* _What is needed_
Please say how many lines in the records contain the word "profile", giving only the number.

* _Data shown_
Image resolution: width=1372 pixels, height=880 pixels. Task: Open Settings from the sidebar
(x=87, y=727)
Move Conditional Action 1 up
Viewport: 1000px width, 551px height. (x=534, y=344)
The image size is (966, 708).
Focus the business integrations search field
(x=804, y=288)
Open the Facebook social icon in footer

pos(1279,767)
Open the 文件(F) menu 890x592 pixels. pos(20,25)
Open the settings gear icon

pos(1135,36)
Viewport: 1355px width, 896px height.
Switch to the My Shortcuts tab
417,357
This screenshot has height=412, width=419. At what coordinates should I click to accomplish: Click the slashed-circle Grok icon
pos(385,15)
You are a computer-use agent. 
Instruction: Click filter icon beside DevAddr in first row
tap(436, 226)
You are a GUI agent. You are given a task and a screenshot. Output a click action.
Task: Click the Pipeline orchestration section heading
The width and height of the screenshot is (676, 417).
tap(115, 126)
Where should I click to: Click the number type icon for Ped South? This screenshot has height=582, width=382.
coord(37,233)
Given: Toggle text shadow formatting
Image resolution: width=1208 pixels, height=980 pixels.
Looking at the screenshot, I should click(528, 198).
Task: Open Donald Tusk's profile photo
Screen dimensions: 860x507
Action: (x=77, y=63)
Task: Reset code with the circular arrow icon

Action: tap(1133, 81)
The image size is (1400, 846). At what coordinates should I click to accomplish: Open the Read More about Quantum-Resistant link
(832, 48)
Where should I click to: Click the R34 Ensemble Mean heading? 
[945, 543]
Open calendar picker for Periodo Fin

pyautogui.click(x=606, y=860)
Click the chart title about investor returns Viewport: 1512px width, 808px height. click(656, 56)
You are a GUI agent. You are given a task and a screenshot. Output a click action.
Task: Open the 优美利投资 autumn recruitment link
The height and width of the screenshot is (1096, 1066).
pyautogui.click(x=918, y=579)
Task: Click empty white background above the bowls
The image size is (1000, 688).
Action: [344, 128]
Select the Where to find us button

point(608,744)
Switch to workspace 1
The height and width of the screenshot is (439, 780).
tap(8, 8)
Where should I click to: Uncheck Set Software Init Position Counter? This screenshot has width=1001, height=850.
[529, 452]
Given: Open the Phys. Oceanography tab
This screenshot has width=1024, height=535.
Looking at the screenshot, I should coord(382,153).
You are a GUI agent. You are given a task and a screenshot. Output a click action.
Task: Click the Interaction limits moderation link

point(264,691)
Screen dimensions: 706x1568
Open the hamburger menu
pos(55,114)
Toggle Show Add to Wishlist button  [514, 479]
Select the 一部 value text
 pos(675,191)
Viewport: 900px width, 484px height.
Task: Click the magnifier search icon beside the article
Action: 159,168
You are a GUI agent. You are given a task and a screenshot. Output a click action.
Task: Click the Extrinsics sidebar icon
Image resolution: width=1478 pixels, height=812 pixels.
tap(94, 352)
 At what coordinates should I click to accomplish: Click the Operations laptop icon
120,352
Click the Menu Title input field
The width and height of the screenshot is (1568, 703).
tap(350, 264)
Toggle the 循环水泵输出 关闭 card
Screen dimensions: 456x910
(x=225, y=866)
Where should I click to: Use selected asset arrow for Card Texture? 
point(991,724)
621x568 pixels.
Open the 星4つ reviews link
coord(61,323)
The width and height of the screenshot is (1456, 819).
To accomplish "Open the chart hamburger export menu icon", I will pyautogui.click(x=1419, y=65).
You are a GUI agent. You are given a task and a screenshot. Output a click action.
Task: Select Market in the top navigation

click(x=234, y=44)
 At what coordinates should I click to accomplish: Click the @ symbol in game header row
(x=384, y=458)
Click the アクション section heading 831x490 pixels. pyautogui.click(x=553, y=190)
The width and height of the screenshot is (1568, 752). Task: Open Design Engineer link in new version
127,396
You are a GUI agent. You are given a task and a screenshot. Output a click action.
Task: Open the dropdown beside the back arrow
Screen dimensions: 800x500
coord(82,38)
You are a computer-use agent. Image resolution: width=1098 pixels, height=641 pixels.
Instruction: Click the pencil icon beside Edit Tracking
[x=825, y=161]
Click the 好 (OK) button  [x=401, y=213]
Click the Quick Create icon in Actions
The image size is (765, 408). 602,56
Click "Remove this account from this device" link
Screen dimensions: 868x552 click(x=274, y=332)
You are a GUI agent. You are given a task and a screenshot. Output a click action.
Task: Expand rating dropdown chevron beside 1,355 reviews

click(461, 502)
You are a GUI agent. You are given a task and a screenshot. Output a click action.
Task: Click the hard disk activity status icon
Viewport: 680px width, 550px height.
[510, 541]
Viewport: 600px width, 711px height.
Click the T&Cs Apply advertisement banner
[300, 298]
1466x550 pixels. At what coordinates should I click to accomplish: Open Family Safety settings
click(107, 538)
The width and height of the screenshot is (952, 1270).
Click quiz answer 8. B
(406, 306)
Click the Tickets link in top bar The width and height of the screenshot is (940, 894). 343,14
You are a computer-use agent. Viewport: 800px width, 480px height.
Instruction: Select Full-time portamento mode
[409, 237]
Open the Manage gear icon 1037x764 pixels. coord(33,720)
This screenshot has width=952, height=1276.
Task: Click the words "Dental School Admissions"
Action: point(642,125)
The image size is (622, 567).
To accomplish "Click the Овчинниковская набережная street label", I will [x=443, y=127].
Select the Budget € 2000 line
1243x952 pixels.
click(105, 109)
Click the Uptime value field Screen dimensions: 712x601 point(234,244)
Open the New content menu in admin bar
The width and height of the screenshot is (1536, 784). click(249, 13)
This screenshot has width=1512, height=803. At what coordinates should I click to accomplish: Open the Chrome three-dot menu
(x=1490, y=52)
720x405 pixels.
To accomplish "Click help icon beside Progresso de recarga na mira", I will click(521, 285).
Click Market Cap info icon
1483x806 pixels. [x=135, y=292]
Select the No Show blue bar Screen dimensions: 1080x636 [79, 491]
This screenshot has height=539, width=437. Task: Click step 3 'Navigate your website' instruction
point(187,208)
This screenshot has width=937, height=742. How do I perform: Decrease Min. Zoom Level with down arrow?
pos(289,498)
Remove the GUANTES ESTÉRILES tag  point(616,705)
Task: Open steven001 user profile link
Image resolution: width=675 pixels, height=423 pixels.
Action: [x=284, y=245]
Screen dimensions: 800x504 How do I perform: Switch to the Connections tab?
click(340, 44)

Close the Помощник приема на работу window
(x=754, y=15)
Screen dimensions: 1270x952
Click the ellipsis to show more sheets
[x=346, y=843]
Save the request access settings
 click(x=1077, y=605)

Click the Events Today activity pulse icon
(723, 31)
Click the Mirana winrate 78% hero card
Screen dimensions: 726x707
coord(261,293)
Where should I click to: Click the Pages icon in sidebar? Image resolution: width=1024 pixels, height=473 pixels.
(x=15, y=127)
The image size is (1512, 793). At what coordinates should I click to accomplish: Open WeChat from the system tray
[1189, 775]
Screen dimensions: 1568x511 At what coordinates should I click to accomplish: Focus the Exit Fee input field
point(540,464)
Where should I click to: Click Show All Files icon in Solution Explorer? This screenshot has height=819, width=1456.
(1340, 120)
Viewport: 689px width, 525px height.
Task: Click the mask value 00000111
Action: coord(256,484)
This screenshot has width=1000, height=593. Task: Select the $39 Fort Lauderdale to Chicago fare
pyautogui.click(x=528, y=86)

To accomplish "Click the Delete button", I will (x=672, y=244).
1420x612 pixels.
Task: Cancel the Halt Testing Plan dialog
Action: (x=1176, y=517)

* _Written answer_
2